Seorang anak merengek minta dibelikan jagung bakar. Dengan sedikit enggan ibunya mengulurkan selembar uang dan mengawasinyadari kejauhan.lalu si anak dengan tekun mengikuti gerak-gerik nenek tua penjual jagung bakar memainkan kipas bambunya. Mata kanak-kanaknya membulat terheran-heran pada pletikan pada biji jagung, asap serta harum yang bertebaran kemana-mana.
Sedangkan nenek tua berpakaian lusuh itu tersenyum melirik anak kecil yang kongkok di sebelahnya. Mata tuanya meredup melayang entah kemana. Sesekali dicubitnya pipi anak itu. Kemudian diberikannya jagung bakar itu kepada yang sedari tadi berharap-harap takjub, katanya, “ambil saja buat mu nak. Tak usah dibayar.” Si ibu mengucapkan terima kasih lalu berkata pada sang ayah, “lumayan, kita dapat rejeki satu jagung bakar.” Lalu mereka meninggalkan taman kota itu dengan kendaraan roda empat mereka.

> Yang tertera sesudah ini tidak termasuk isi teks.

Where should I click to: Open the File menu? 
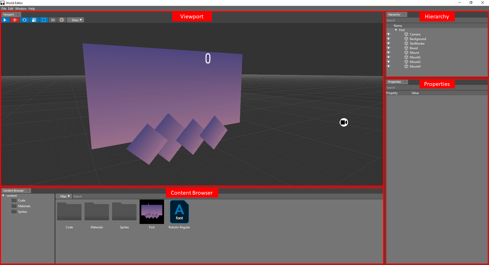tap(4, 9)
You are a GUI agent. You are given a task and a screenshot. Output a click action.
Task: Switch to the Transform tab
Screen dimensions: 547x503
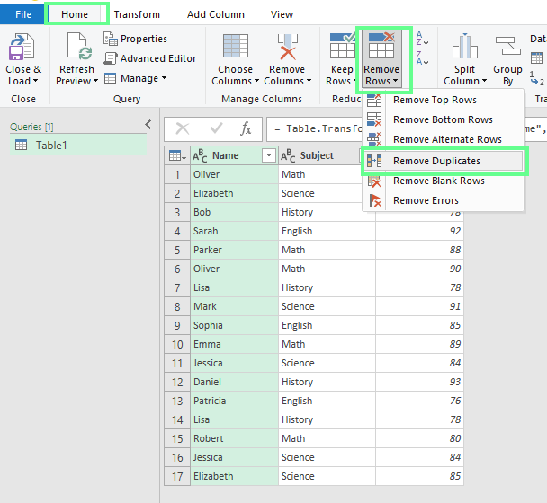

Tunggu dulu wahai ibu! Mengapa kau menyebutnya sebagai rejeki? Bukankah demikian si nenek tua itu malah hilang sebagian penghasilannya yang tak seberapa? Tidakkah kau terpanggil untuk membalas pemberian itu dengan sesuatu yang lebih dari kata ucapan terima kasih?  Memang menerima selalu menyenangkan. Namun memberi dengan sikap yang tulus lebih membahagiakan. Tahukah kau, wahai ibu, hati nenek tua itu teramat terang: jauh lebih terang menerangi temaram senja ini.